On the grad school application front, I have now heard back from two universities besides Visitation U. "Great White North U." has made me a very nice offer, which would most likely involve Beorn and I applying for permanent resident status. Their program is excellent, but I'm not sure it's realistic for us to move to such an expensive city and try to emmigrate and all.

On the other hand, one of the top rated programs in the U.S. sent me a rather strange acceptance letter. It went something like this...

Dear Breena,

Thank you for your application to the graduate program of the "Head Studies" Department at "Top State". You are in the top third of the application pool. As a result, we are recommending to the Graduate School that you be admitted to the program. Congratulations! The fact that we let you in means you must have had a good application.

Although admission is good news, we haven't worked out a financial aid package for you. Although we have already made some TA and RA offers, it is unclear how many more admission-with-aid packages will be available. You are among a group of 20 students who didn't quite make the cut. In the next two or three weeks, I hope to contact you to make you the offer that you are undoubtedly waiting for!

— To be done —
[1] Answer these questions from the post about grad school applications:
(a) Besides Visitation U., how many universities has the writer heard back from?
(b) What would the offer from "Great White North U." most likely involve for Beorn and the writer?
(c) How many students are in the group that the letter says didn't quite make the cut?
[2] Write a continuation of the post about grad school applications, starting right after its last sentence.
The records that come next are separate from the post about grad school applications.

— Data entries —

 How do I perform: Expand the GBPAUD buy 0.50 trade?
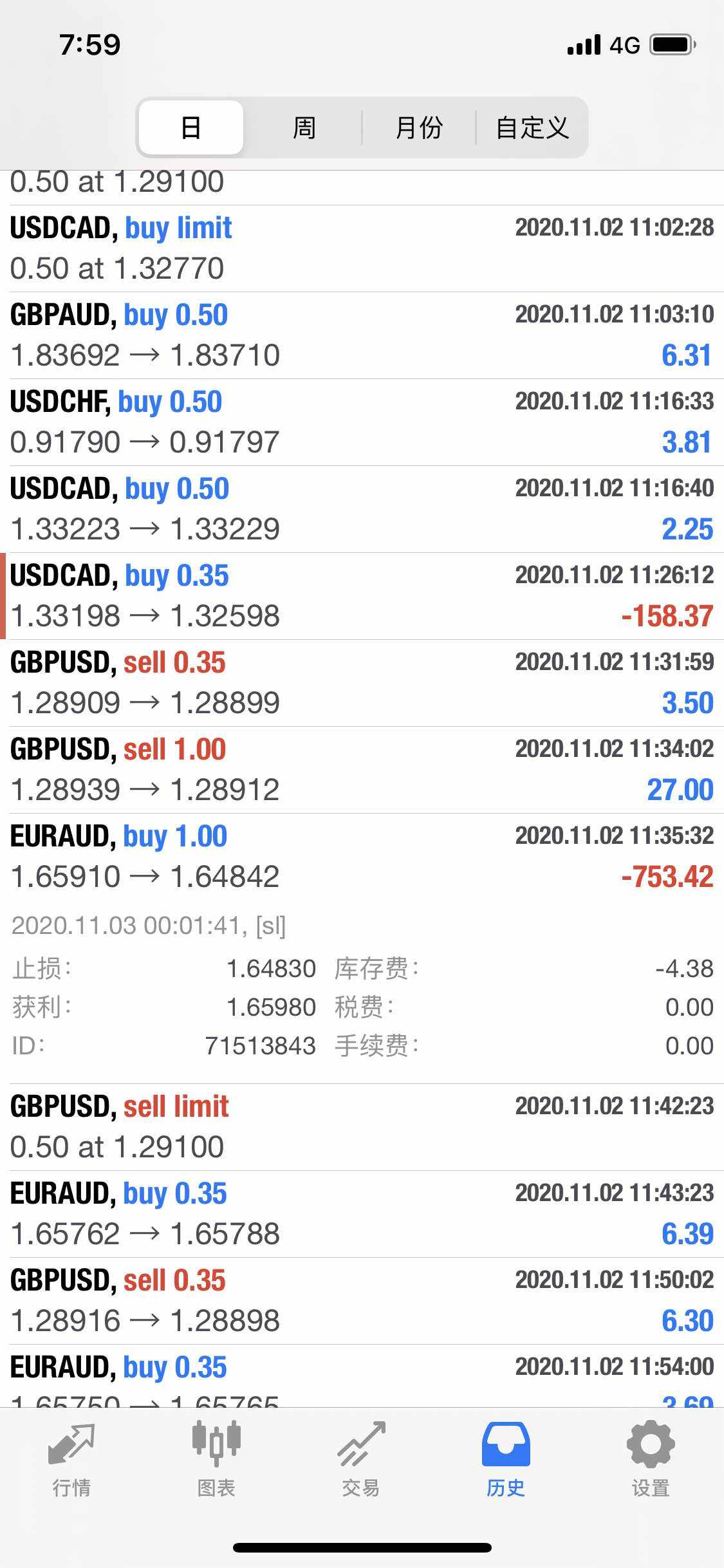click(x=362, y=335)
---
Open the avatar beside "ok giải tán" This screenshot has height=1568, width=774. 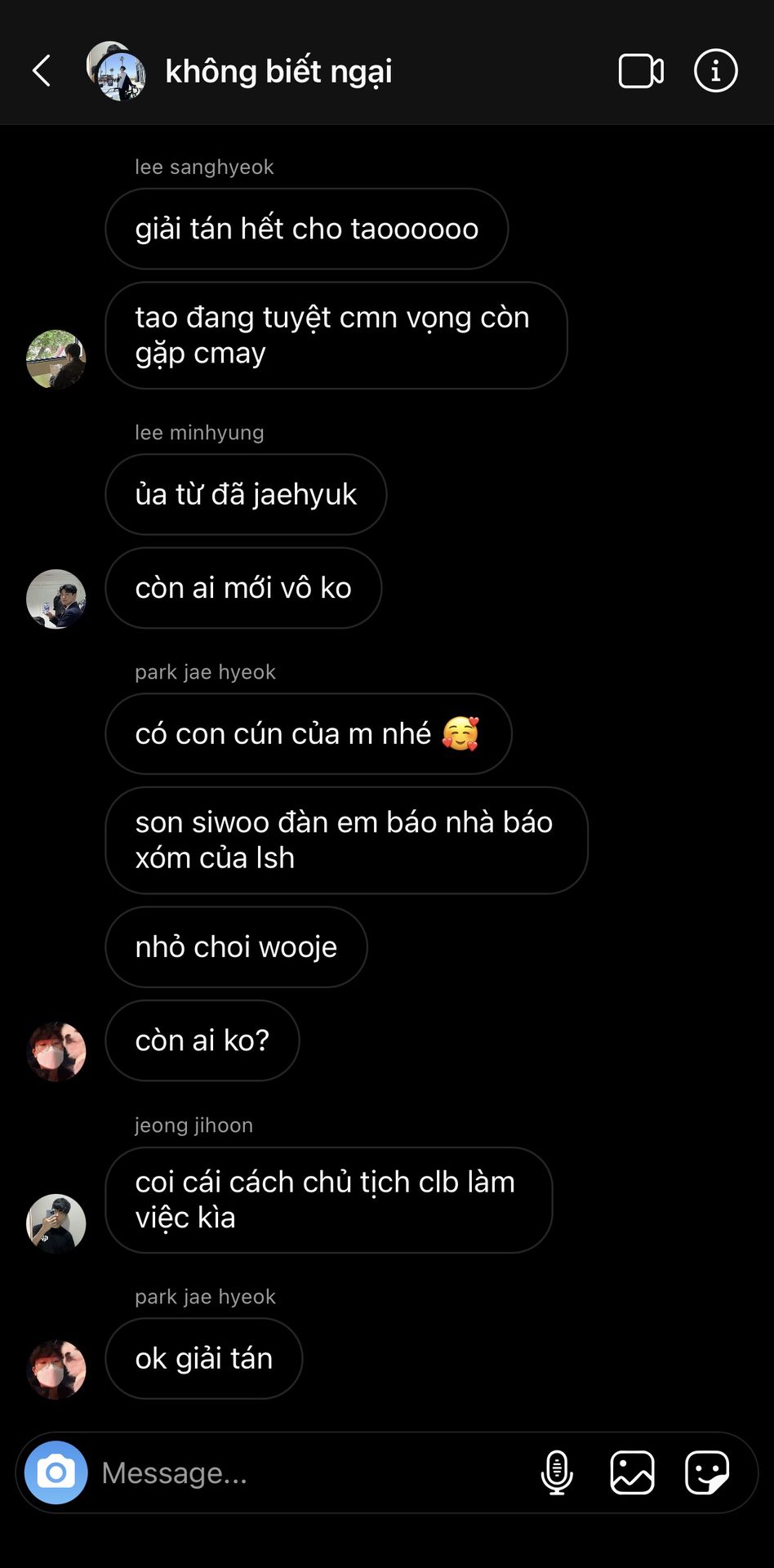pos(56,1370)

— Answers to the exercise —
[1]
(a) Two.
(b) Applying for permanent resident status.
(c) 20.

[2]
We know you may have had good offers from "lesser" programs, but if you have independent funds to support tuition and living expenses, you are welcome to consider coming anyway. There is some chance that over the summer – or in subsequent semesters – we will be able to find an assistantship for you. But as of now, it is a case of wait-and-see. Thank you for your interest in
"Top State".
Sincerely

Dr. So-and-so
Chair, Graduate Admissions Committee

Jane Doe
Graduate Assistant


I modified the wording of the letter somewhat to protect the not-so-innocent, but not much. The tone is fairly true to the original. Notice that while the letter is officially signed my Dr. So-and-so, it was sent from the account of his graduate assistant. This letter has to be the worst acceptance letter of all time. It does not make me want to join their program, no matter how highly rated. In fact, I would like to email the chair and gently mention that I found the letter off-putting. Seriously, someone should learn how to write an acceptance letter. I know it isn't a good idea to go telling tenured professors in my discipline how to do their jobs, but really, I could write a much better letter than that.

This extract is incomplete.